Der eine Gastronom hat sich sanft moderat und der andere progressiv härter angepasst, das muss jeder selbst wissen. Wie jeder damit leben und überleben wird, zeigt sicher recht alsbald die nähere Zukunft.
Der Stern hat darauf nicht nur preislich reagiert, es wurde auch das Ambiente für meine Begriffe empfindlichst abgeändert. Tischtücher und dekorierende Elemente sind verschwunden und weichen einem nun recht sterilen Look, so dass man meint, hier wird noch gearbeitet. Vielleicht ist dem auch so.
Wobei das in den beiden vorderen Gaststuben nicht so ins Gewicht fällt, aber der große hintere Raum wirkt auf mich irgendwie tot bzw. meint man, da fehlt noch etwas. Die rechte Wand wurde mit Abdeckplatten ausgekleidet. Eventuell kommen dorthin wieder ein paar Bilder, damit sich der Anblick ein wenig hebt. Schau mer mal.
Der Gastgarten im Hof ist leider optisch zu einer Hinterhofpartie mutiert. Jeder reagiert auf die zurückliegenden Krisensituationen anders, hier wurde für meine Begriffe zu tief eingegriffen, es wurde quasi nur der Rechenstift angelegt, wie das aber beim Gast ankommt war in der Rechnung nicht inkludiert, so meine subjektive Empfindung.
Über die Jahre wurde das Personal immer wieder ausgewechselt und zwar komplett, sodass quasi kein Stein auf dem anderen geblieben ist, und die mit so manchem Kellner gut aufgebauten Beziehungen sind damit wieder passe. Solches geht hier einfach nicht und ich bemühe mich auch nicht mehr darum.

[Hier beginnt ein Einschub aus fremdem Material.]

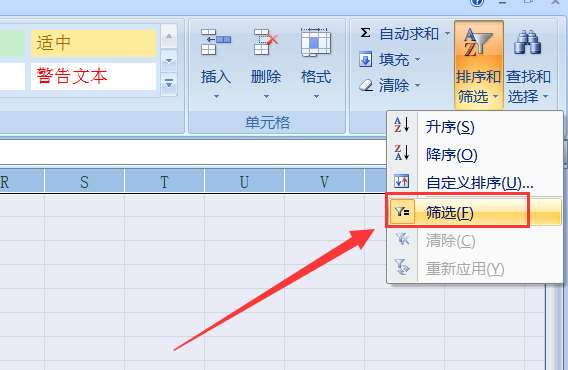Click the Clear eraser icon

(x=366, y=86)
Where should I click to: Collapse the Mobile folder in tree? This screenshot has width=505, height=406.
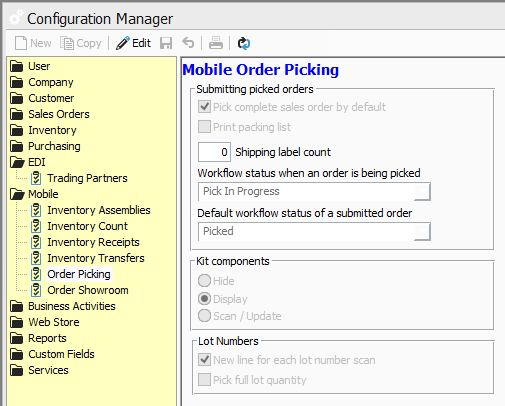pos(17,194)
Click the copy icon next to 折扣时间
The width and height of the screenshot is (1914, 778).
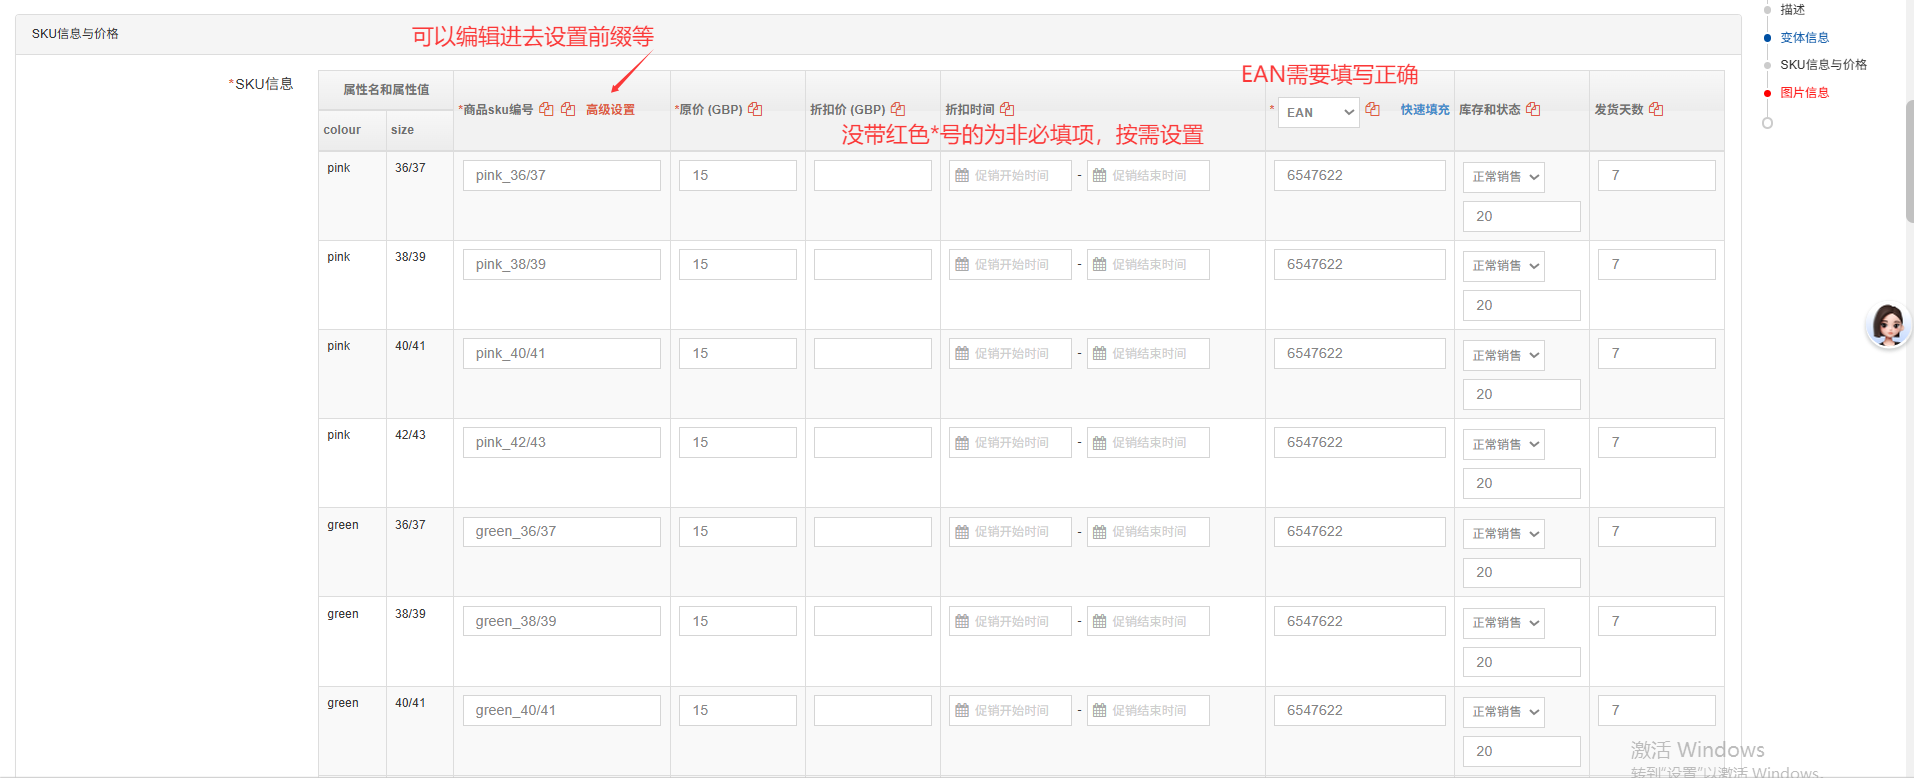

Für eine Saison hatte sich die Leistung auch auf die Küche negativ ausgewirkt, sodass man danach Besuche gemieden hatte. Jedenfalls wollte z.B. ein Freund mit mir dorthin nicht mehr gehen. Der aufgehende Stern in Simmering, wie man es vor ca. 10 Jahren freudig empfunden hatte, hat stark an Glanz eingebüßt.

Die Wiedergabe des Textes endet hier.